Public Release: 

New color blindness cause identified

Finding suggests potential therapeutic targets

Columbia University Medical Center


IMAGE: The Optical Coherence Tomography (OCT) imaging revealed the loss of outer segments in foveal cone cells in the "optical gap " of a patient with ATF6A defects. view more

Credit: Courtesy of the Laboratory of Dr. Stephen Tsang, Columbia University Medical Center

NEW YORK, June 1 -- A rare eye disorder marked by color blindness, light sensitivity, and other vision problems can result from a newly discovered gene mutation identified by an international research team, including scientists from Columbia University Medical Center (CUMC). The findings, which were published today in the online edition of Nature Genetics, could lead to new, targeted treatments for this form of color blindness.

The researchers found that mutations to a gene called ATF6, a key regulator of the unfolded protein response, can lead to achromatopsia, a hereditary visual disorder characterized by color blindness, decreased vision, light sensitivity, and uncontrolled eye movement in children.

The unfolded protein response is a mechanism cells use to prevent the dangerous accumulation of unfolded or mis-folded proteins.

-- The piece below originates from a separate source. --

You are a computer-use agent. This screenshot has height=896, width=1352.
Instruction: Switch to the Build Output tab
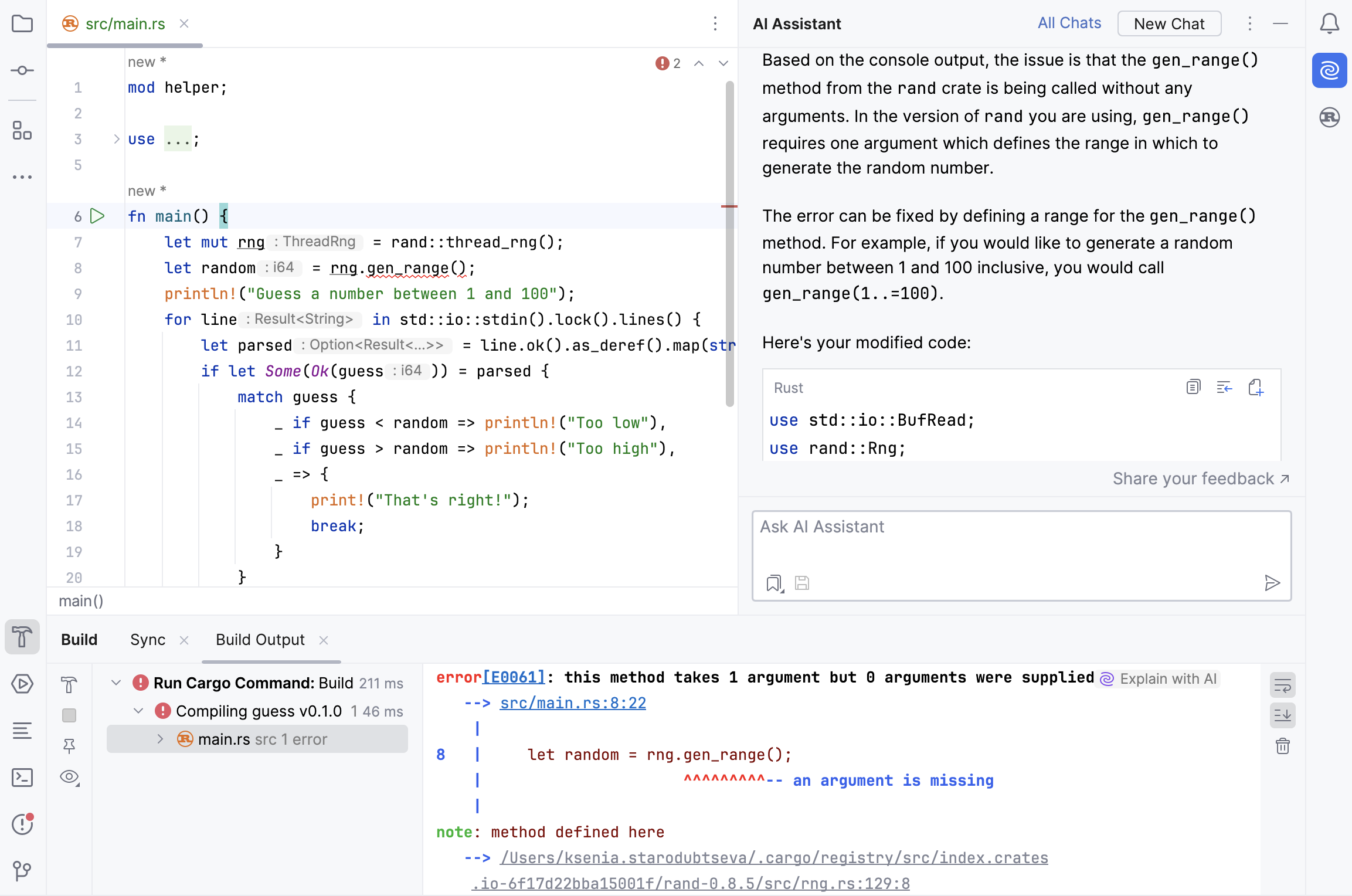260,640
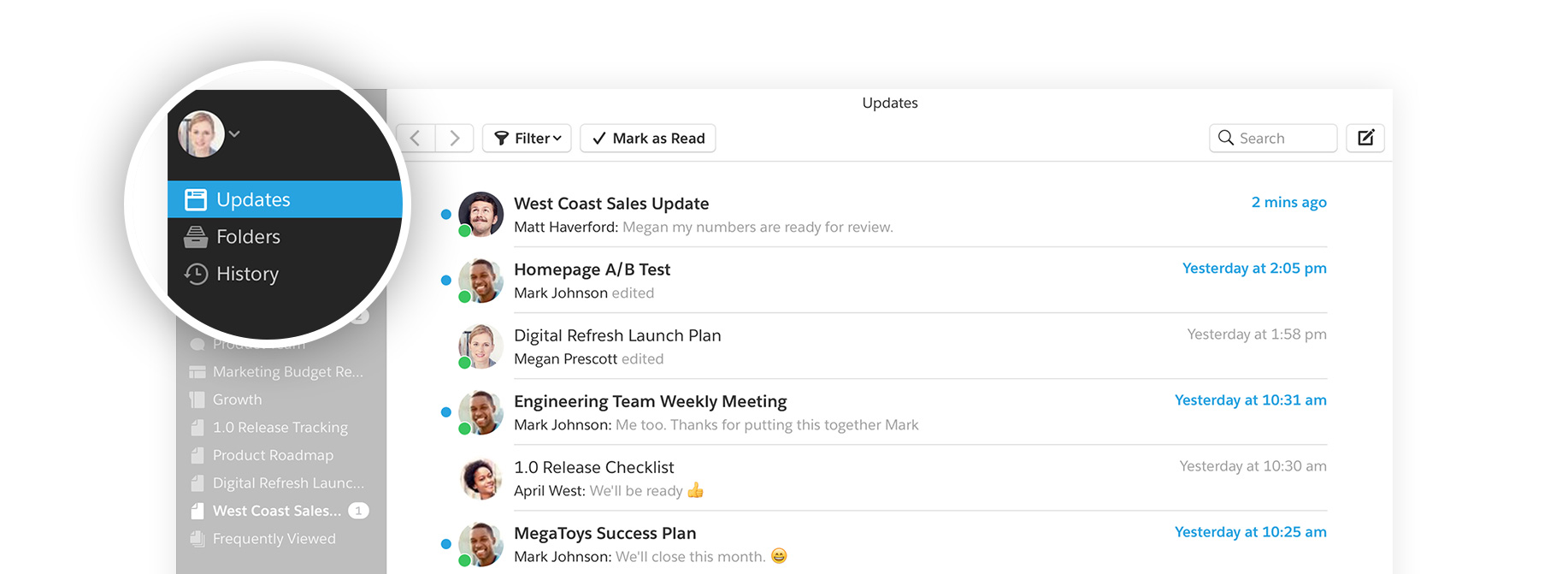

Based on mouse studies, the researchers suspect that the cone cells of people with achromatopsia are not permanently damaged and could be revived by enhancing the pathway that regulates the unfolded protein response. 'Several drugs that activate this pathway have already been approved by the FDA for other conditions and could potentially benefit patients with achromatopsia,' said one of the study leaders, Stephen Tsang, M.D., Ph.D., who is the Laszlo Z. Bito associate professor of ophthalmology, and is affiliated with the Institute of Human Nutrition, at CUMC.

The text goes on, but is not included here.